Stored records:
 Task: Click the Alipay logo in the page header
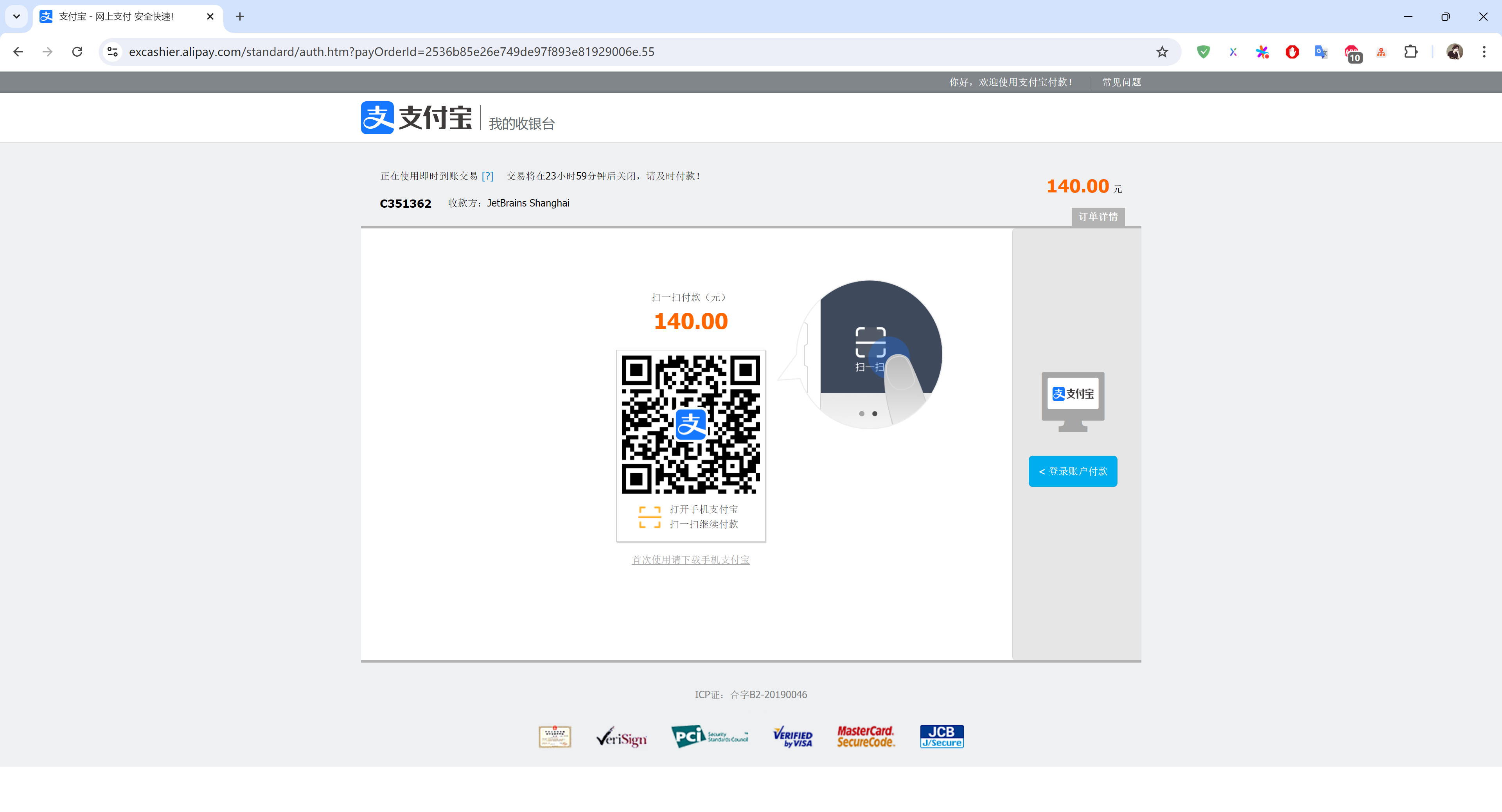[416, 118]
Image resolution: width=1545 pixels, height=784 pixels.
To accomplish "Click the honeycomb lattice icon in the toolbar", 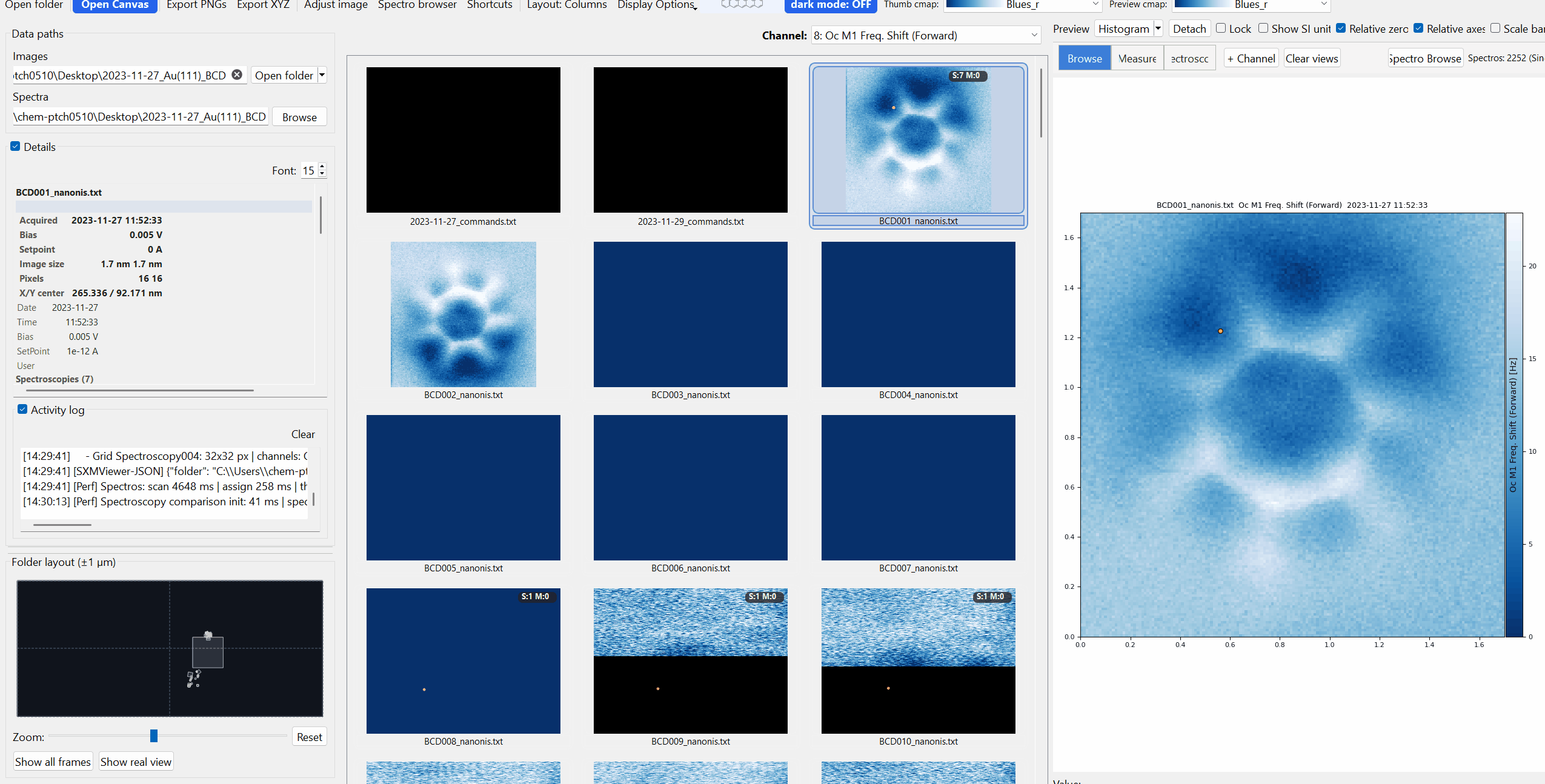I will tap(742, 4).
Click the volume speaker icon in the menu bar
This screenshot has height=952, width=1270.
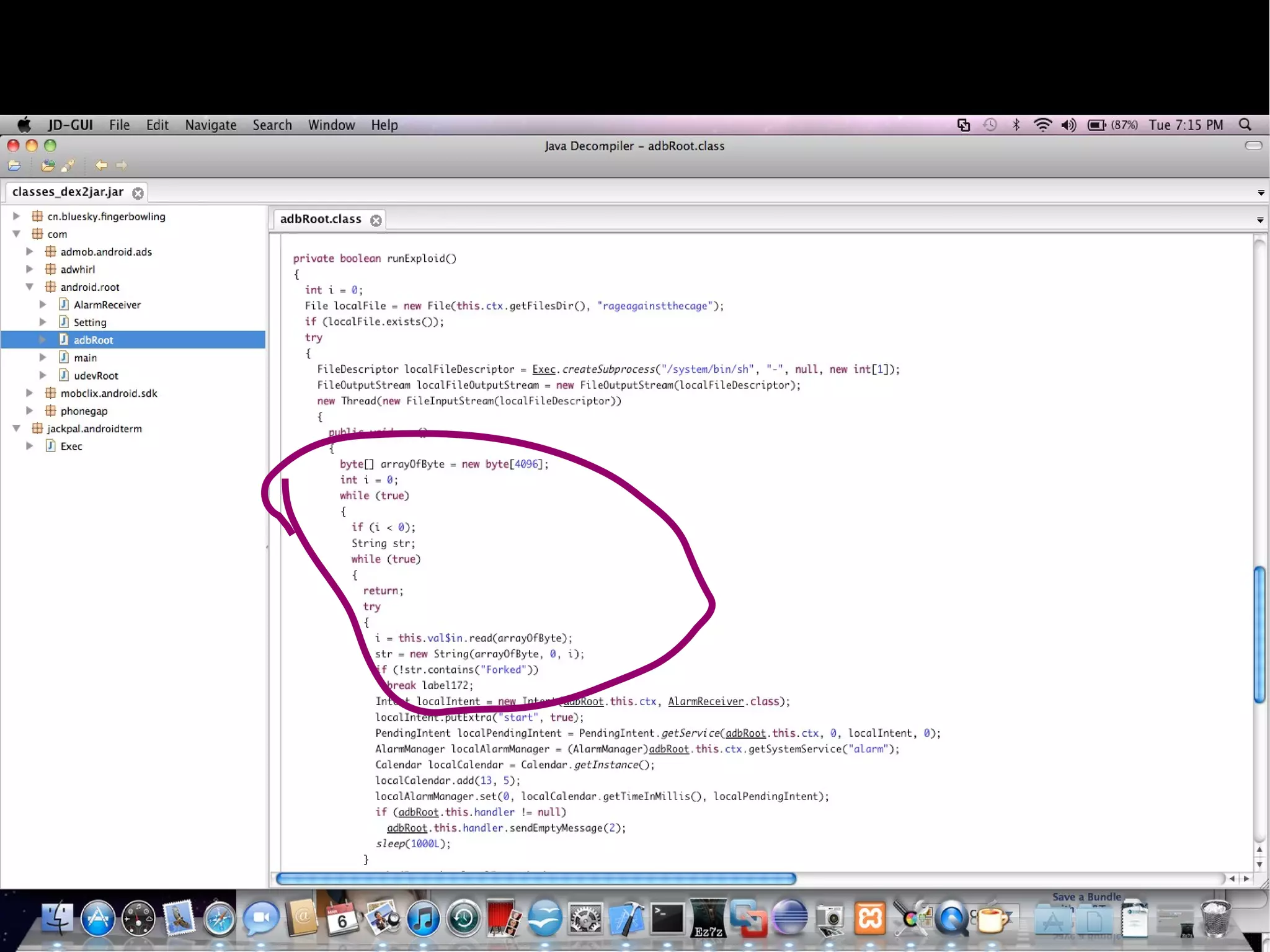[x=1068, y=125]
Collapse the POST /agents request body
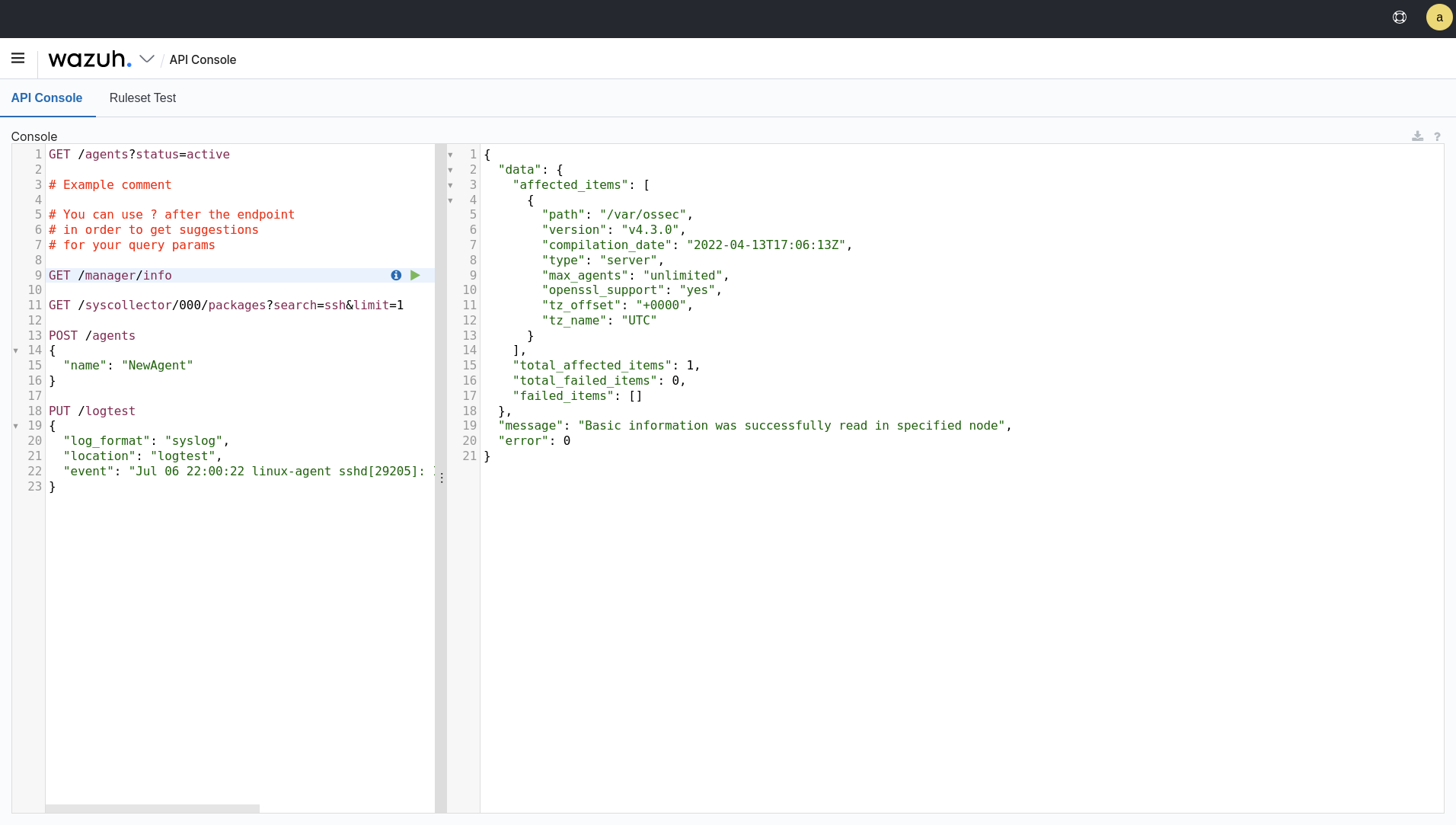The width and height of the screenshot is (1456, 825). tap(15, 350)
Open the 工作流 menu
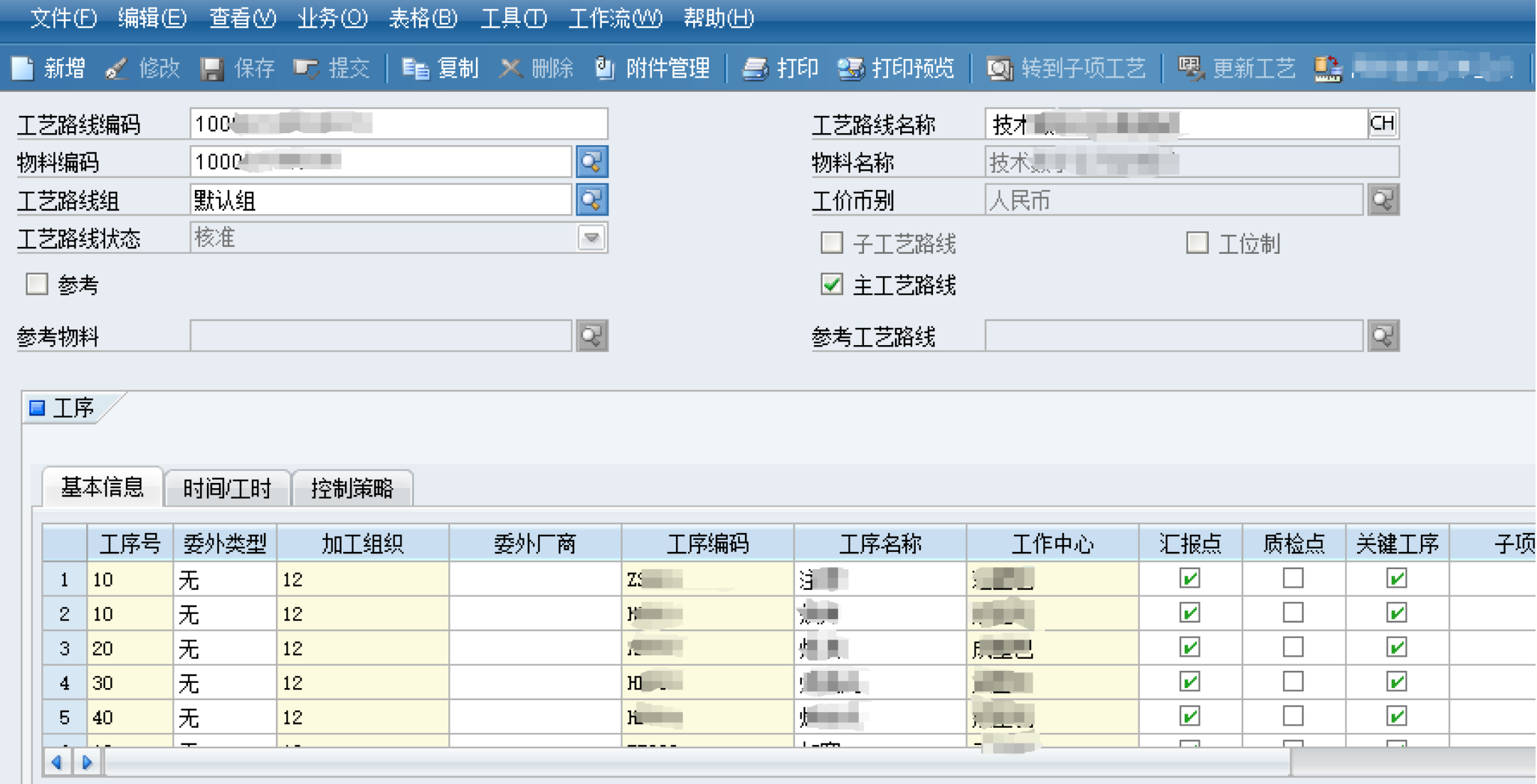Screen dimensions: 1537x784 tap(615, 18)
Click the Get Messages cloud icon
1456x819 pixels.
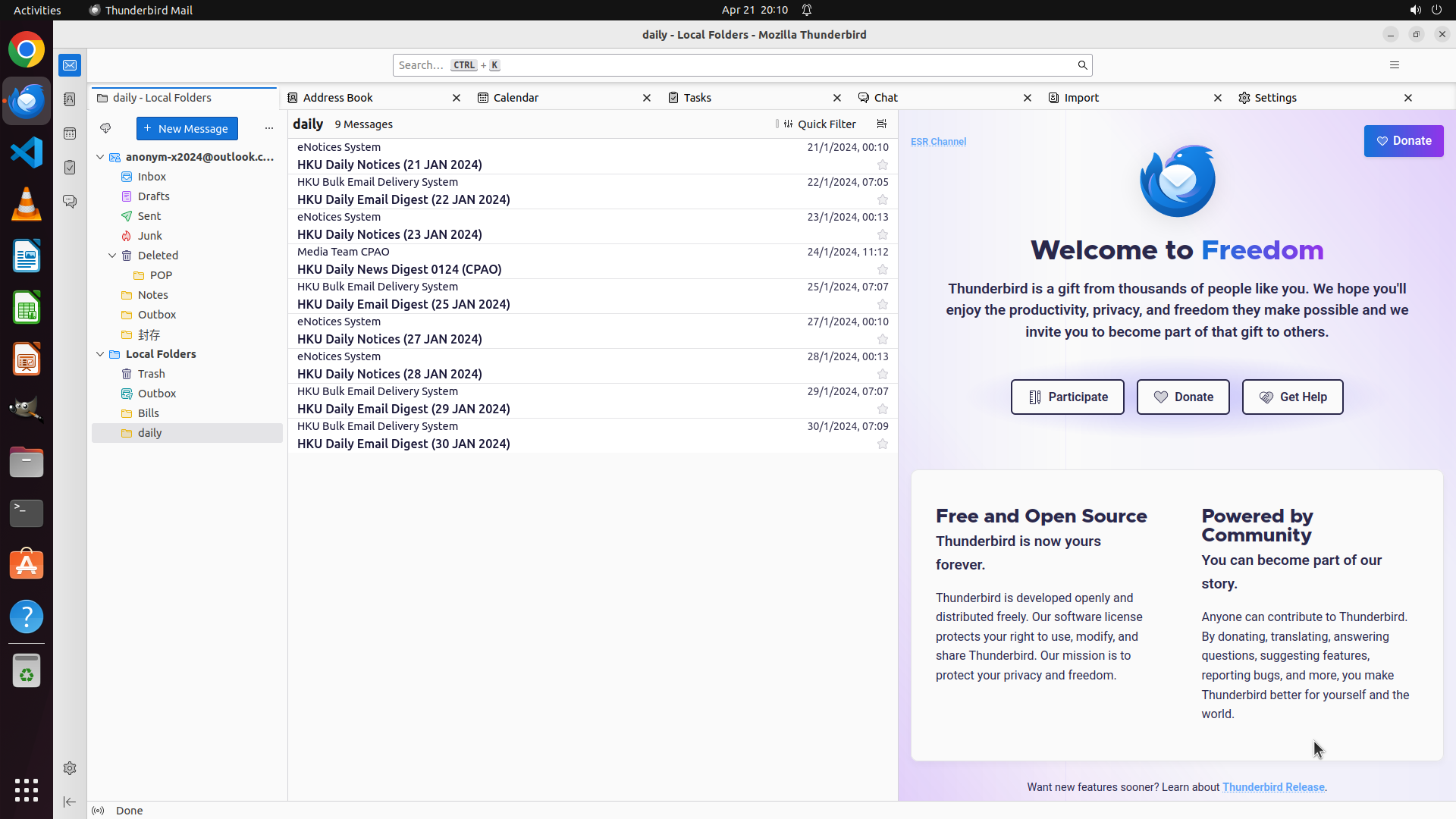click(x=105, y=128)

Exercise prompt: Only the lines from the one that contains "Click the Get Messages cloud icon" through the last line of the records may appear in the answer, retyped exactly and with no pictures.

Reply:
Click the Get Messages cloud icon
1456x819 pixels.
click(x=105, y=128)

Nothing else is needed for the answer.